15 February 2017

Birmingham Cemeteries Online

Note: This post is superseded with the appearance of www.birminghamburialrecords.co.uk/.

Birmingham is the UK's second most populous city, over one million inhabitants.

Warstone Lane Cemetery CatacombsThe City Council, has responsibility for cemeteries and crematoria at Brandwood End, Handsworth, Key Hill, Kings Norton, Lodge Hill, Quinton, Sutton Coldfield, Sutton New Hall, Warstone Lane, Witton and Yardley. They are listed at www.birmingham.gov.uk/cemeteries/. Don't be deceived by the statement "Browse records within Cemeteries and crematoria", it provides basic information on the facility, not those interred.

Key Hill (from 1836) and Warstone Lane (from 1848) were the first cemeteries. In October 2011 I blogged about the Jewellery Quarter Research Group (JQRG) putting online over 11,000 memorial inscriptions for Birmingham's Key Hill Cemetery. In the intervening years the group has been active. The website www.jqrt.org/ now has searchable databases of burials and memorial inscriptions for Warstone Lane in addition to Key Hill.

The Birmingham and Midland Society for Genealogy and Heraldry has an index to four cemeteries
Handsworth Cemetery (1909 – 2010) 73,982 names
Key Hill Cemetery (1836 – 2006) 60,069 names
Warstone Lane Cemetery (1848 – 2007) 91,707 names
Witton Cemetery (1863 – 2011) 467,659 names.

If you find someone of interest the Society offers a look-up service.

If you're looking for earlier burials try the National Burial Index, available through Findmypast, with 195,413 entries for Birmingham.

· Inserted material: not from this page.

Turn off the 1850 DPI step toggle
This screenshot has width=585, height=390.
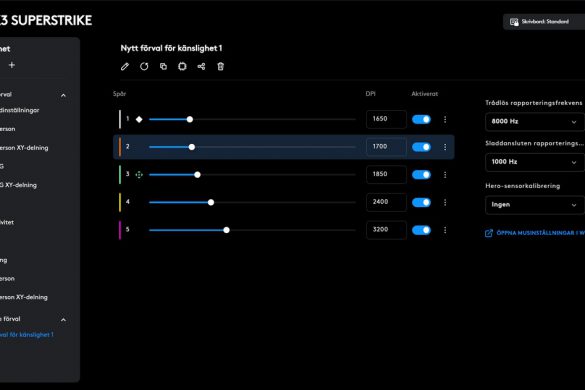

Also try the records of removal of graves and tombstones from disused and closed burial grounds and cemeteries, RG37, transcribed from TNA by Deceased Online. They are for Brandwood End Cemetery, Handsworth Cemetery, Lodge Hill Cemetery, Mayers Green Congregational Church (West Bromwich),  Sandwell Road (West Bromwich), Society of Friends Burial Ground, St Mary's Burial Ground, St Thomas Churchyard, Witton Cemetery,and Yardley Cemetery

For more recent burials try http://genealogy.birmingham.gov.uk/ wirh coverage since the mid 1990s and some earlier/

Find information on Jewish cemeteries at www.iajgs.org/cemetery/england/birmingham-west-midlands.html

1 comment:

Anonymous said...

Thank you very much for this compilation, John. I just found the cemetery one great-grandfather is buried in and will be able to visit the cemetery this spring. There were also a number of other more distant relations found.